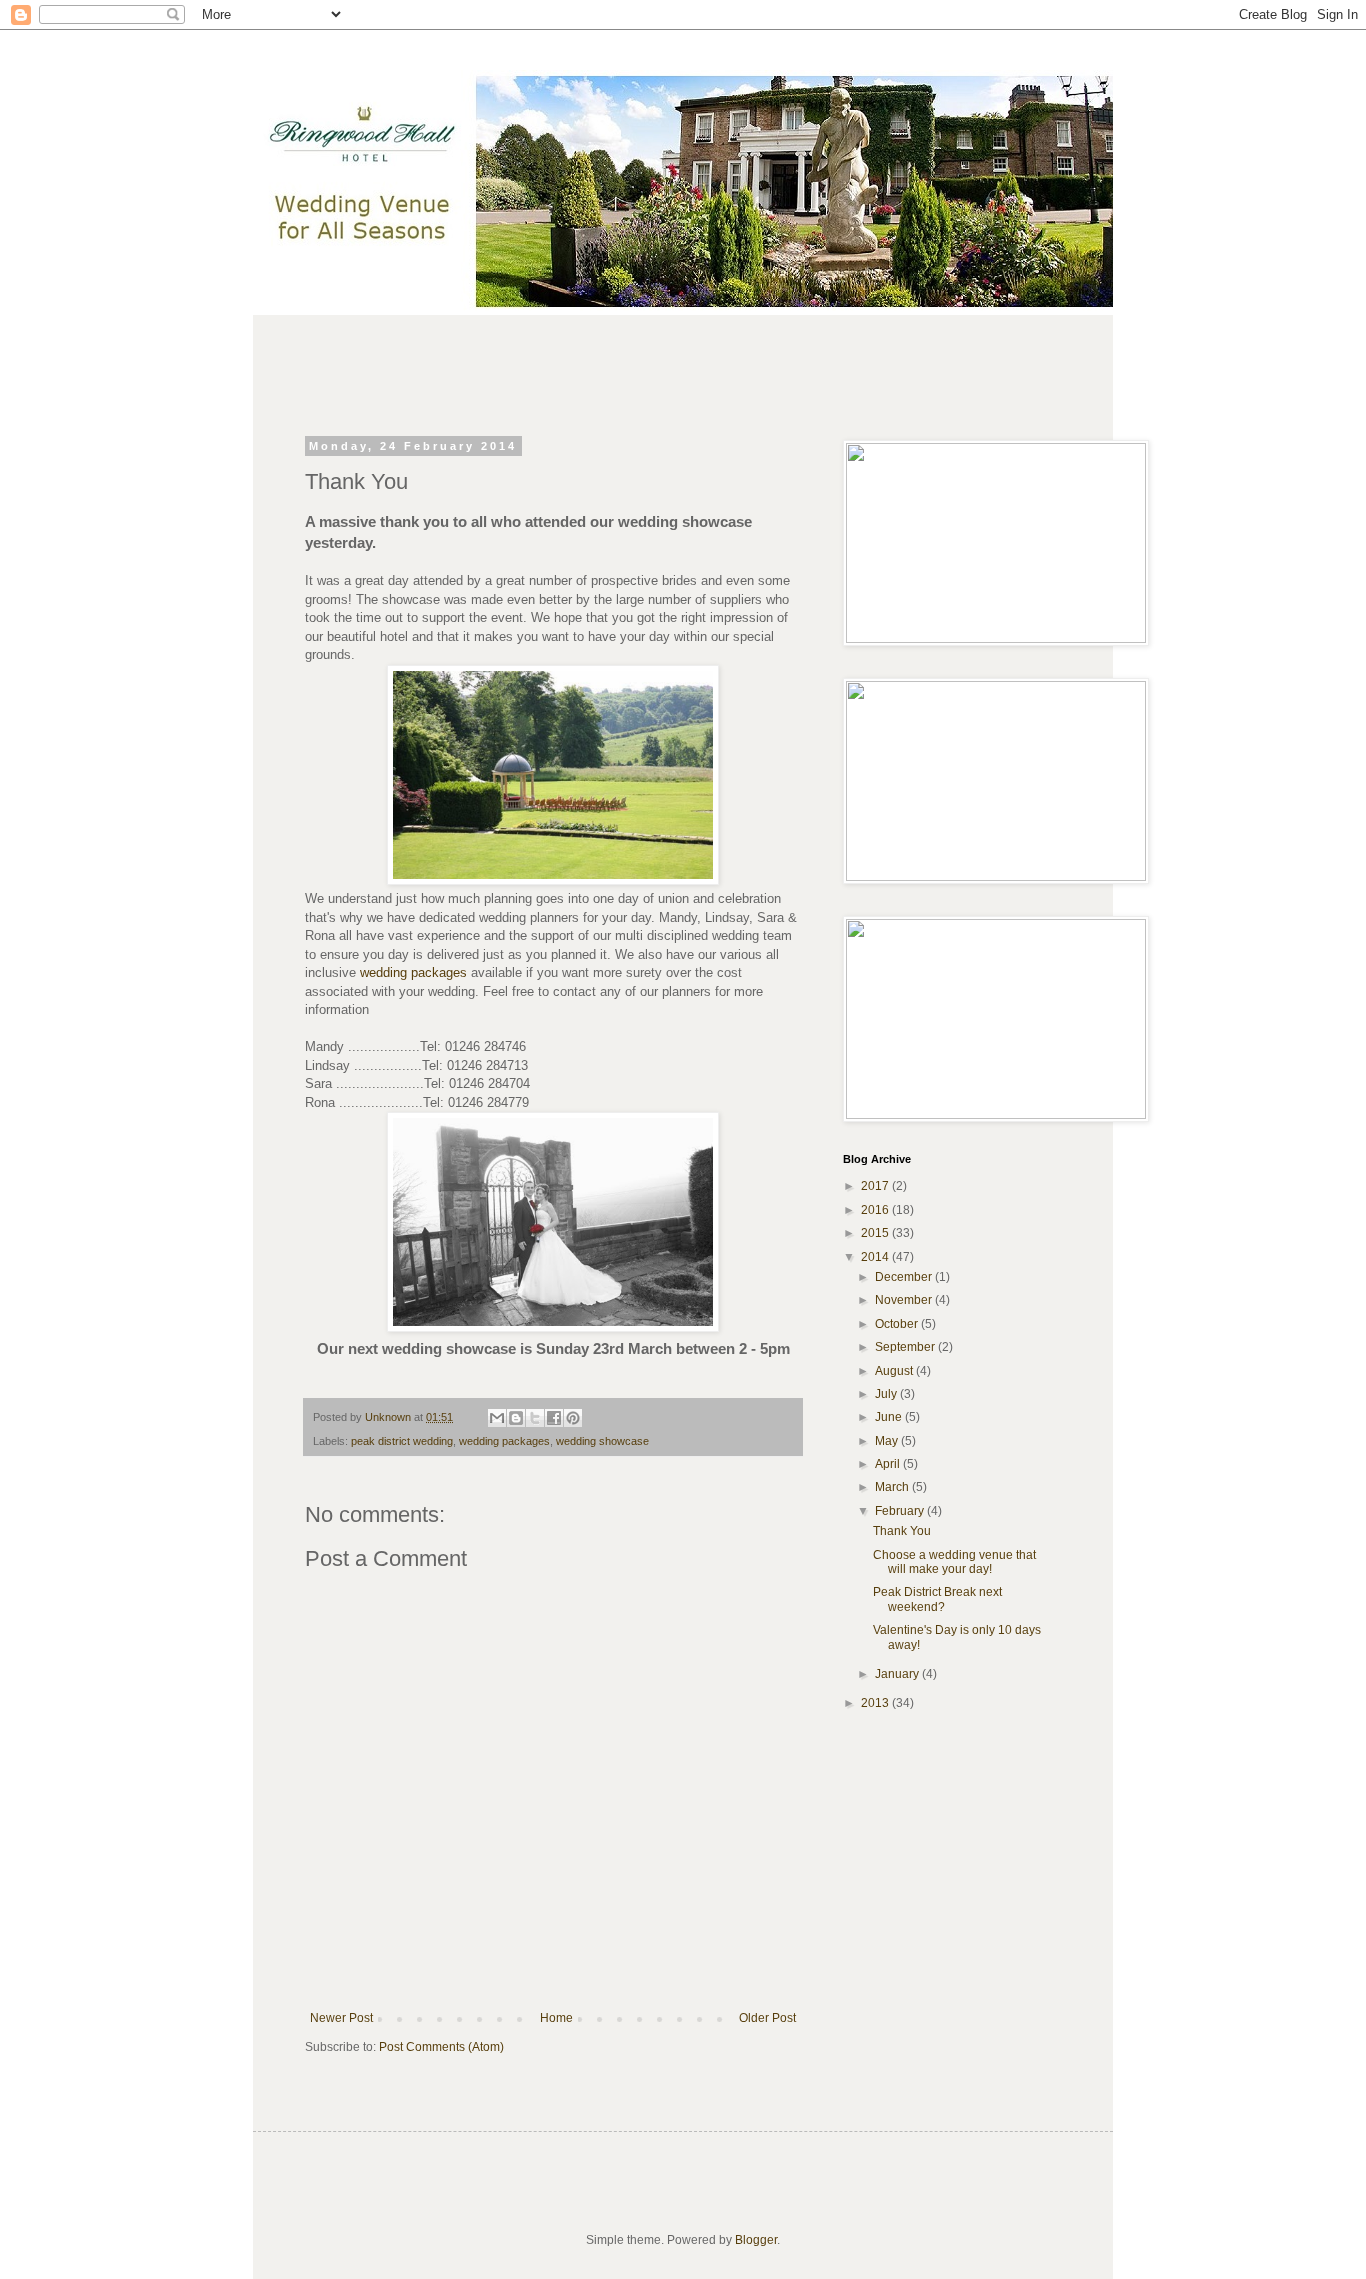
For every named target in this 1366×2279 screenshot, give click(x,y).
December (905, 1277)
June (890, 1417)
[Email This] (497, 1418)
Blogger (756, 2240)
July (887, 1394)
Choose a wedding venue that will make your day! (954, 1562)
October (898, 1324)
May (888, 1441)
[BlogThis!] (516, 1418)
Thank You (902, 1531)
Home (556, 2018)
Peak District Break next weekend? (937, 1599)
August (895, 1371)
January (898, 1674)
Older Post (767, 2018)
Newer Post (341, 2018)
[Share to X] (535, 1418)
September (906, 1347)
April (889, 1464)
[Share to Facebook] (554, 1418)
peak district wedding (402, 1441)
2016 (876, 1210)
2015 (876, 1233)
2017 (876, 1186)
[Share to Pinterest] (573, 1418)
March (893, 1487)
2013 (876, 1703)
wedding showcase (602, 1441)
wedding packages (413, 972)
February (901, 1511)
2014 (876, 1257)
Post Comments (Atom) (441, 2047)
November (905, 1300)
========
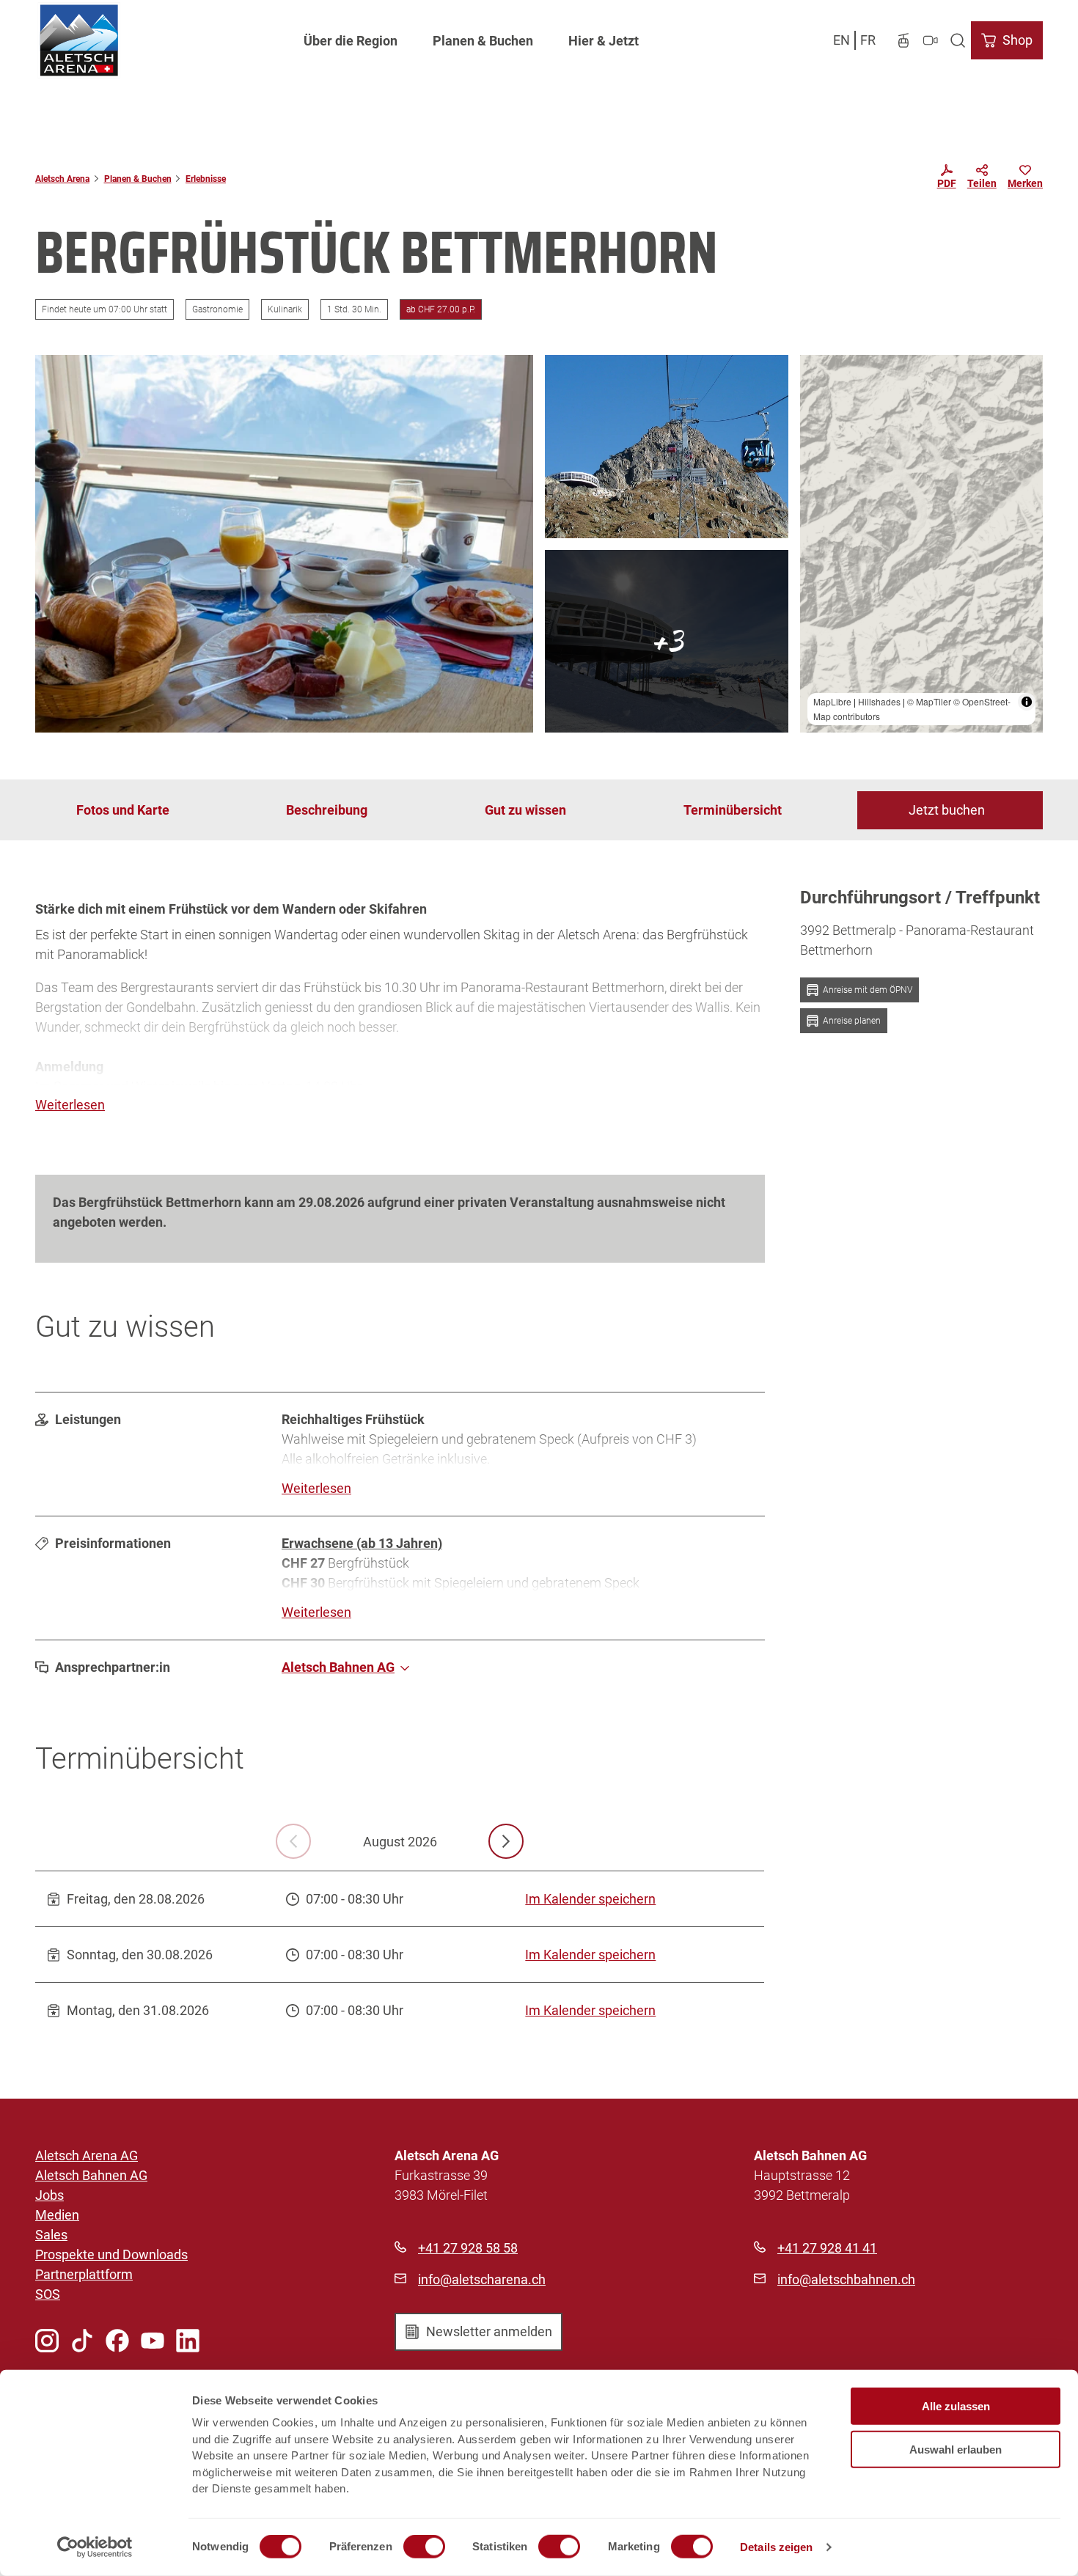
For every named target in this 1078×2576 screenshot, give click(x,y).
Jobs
========
> _ASSIGNED TASK_
Word for word, restate the lines above from the line containing "April (889, 1464)" through the line containing "November (905, 1300)", with both included and nothing else.

> _RESPONSE TO THIS TASK_
April (889, 1464)
[Share to Facebook] (554, 1418)
peak district wedding (402, 1441)
2016 (876, 1210)
2015 (876, 1233)
2017 (876, 1186)
[Share to Pinterest] (573, 1418)
March (893, 1487)
2013 (876, 1703)
wedding showcase (602, 1441)
wedding packages (413, 972)
February (901, 1511)
2014 (876, 1257)
Post Comments (Atom) (441, 2047)
November (905, 1300)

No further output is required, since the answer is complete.